Walentynka od lady Di
Simon Vickers z domu Cheffin tłumaczy, że licytacja pamiątki nie ma być zarzewiem kolejnego z serii skandali obyczajowych, jakie wstrząsnęły w ostatnich miesiącach brytyjskim dworem. "Chodzi tylko o trochę zabawy".

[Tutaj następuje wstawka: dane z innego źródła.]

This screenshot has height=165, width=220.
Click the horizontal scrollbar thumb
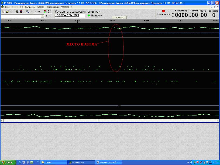(x=99, y=120)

Księżna uznała najwyraźniej, że tekst jest całkiem dobrym pomysłem, bowiem pewnego roku przesłała Lewisowi podobne życzenia z okazji urodzin. "Nie może być zbyt wielu ludzi, którzy dostają kartkę urodzinową od księżnej Diany" - głosił wydrukowany tekst. Obok był odręczny dopisek księżny: "I widzisz? Miałam rację!".
Wdowa po Ronie Lewisie wystawiła na aukcji około sześćdziesięciu kartek od Diany i księcia Karola, jakie jej zmarły mąż dostał przez 30 lat służby na królewskim dworze. Dom aukcyjny liczy, że każda pójdzie za mniej więcej 200 funtów.
Aukcja jest przewidziana dopiero w przyszłym miesiącu, ale walentynkowy prezent jest tak oryginalny, że może warto być cierpliwym?